How do I find two intersection points from two parabolas?

Question

Let's say I have two equations: $4x+y^2=12$ and $x=y^2-1$

I need to find the two intersection points of these parabolas so I can then calculate the enclosed area. I took a peek at what it would look like on Desmos.

So if I isolate for the $y$ variable for both equations, I managed to calculate the first intersection which is $(\frac{11}{5}$, $\frac{4}{\sqrt5})$.

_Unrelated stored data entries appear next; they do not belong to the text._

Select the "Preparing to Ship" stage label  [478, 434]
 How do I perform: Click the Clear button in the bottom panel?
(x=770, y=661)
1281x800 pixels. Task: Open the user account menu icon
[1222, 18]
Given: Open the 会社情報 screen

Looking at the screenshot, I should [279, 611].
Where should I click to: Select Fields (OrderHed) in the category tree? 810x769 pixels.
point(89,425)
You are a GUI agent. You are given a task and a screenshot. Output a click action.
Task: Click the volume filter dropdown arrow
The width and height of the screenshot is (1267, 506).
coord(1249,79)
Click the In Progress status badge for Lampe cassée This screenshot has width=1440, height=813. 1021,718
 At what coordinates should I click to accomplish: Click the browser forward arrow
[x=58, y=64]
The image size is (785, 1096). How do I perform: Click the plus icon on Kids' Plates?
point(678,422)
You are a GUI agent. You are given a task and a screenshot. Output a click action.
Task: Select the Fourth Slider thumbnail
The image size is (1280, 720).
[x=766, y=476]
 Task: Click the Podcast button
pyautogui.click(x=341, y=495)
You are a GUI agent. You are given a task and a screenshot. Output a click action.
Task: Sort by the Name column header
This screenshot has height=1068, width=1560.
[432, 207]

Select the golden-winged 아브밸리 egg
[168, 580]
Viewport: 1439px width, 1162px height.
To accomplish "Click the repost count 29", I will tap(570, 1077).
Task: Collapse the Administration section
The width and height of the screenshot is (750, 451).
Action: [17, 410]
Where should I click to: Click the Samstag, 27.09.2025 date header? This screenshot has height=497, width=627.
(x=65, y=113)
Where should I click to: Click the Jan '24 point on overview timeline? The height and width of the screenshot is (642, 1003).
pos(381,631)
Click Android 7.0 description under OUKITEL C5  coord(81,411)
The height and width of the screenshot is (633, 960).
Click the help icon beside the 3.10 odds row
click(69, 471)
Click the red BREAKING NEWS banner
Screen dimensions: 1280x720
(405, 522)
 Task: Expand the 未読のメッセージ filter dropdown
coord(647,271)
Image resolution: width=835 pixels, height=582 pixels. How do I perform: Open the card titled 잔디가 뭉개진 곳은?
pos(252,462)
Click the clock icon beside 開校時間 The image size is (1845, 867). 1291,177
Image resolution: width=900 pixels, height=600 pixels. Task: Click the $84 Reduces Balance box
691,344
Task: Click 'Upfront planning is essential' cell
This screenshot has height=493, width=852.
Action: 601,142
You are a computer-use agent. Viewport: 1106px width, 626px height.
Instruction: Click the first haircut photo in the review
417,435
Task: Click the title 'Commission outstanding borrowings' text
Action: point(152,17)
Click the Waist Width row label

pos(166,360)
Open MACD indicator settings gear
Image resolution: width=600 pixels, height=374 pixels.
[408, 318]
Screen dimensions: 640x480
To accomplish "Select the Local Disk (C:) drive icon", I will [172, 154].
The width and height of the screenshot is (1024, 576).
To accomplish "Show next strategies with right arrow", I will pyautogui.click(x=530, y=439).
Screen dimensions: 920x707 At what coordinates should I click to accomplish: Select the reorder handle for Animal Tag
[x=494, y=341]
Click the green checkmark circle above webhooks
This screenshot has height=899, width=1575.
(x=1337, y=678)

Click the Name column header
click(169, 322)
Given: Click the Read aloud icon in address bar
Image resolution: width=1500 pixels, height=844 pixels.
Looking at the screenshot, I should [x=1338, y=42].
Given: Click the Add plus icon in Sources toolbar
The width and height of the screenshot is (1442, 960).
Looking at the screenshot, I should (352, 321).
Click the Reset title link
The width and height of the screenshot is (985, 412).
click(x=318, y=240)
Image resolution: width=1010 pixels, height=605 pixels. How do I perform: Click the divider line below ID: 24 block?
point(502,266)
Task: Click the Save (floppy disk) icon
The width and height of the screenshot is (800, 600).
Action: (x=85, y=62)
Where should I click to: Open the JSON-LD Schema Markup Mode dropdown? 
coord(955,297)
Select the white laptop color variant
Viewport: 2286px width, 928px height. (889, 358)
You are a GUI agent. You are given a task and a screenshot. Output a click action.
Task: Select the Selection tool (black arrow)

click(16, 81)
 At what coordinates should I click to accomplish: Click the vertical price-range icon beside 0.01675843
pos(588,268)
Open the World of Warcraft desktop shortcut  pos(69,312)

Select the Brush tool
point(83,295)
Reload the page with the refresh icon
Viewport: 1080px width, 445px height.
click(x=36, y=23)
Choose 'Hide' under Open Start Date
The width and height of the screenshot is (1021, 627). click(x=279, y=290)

How do I calculate the second intersection point? Do I just assume that since the function is a sideways parabola, then the other intersection point would just have a negative $x$ coordinate value?

Answer 1

Subtract one equation from the other, to eliminate y, and solve the resulting equation for x. Both solutions have the same x. Then plug the value of x into either parabola, and solve for y using the quadratic formula.

Answer 2

We have $$4(y^2-1)+y^2=12$$ or $$y^2=\frac{16}{5},$$ which gives $$y=\frac{4}{\sqrt5}$$ or $$y=-\frac{4}{\sqrt5}.$$ Also, $$x=\frac{16}{5}-1$$ or $$x=\frac{11}{5}$$ and we got two intersection points: $$\left(\frac{11}{5},\frac{4}{\sqrt5}\right)$$ and $$\left(\frac{11}{5},-\frac{4}{\sqrt5}\right)$$

Answer 3

1)$y^2=12-4x;$

2)$y^2=x+1;$

Note: Both parabolas are symmetric about $x-$axis.

$12-4x=x+1;$

$x=11/5.$

Points of intersection:

1. $y>0:$ $y=4/\sqrt{5}$, e. g. $P_1(11/5, 4/\sqrt{5})$;

2. $y<0:$ By symmetry $P_2(11/5,-4/\sqrt{5})$.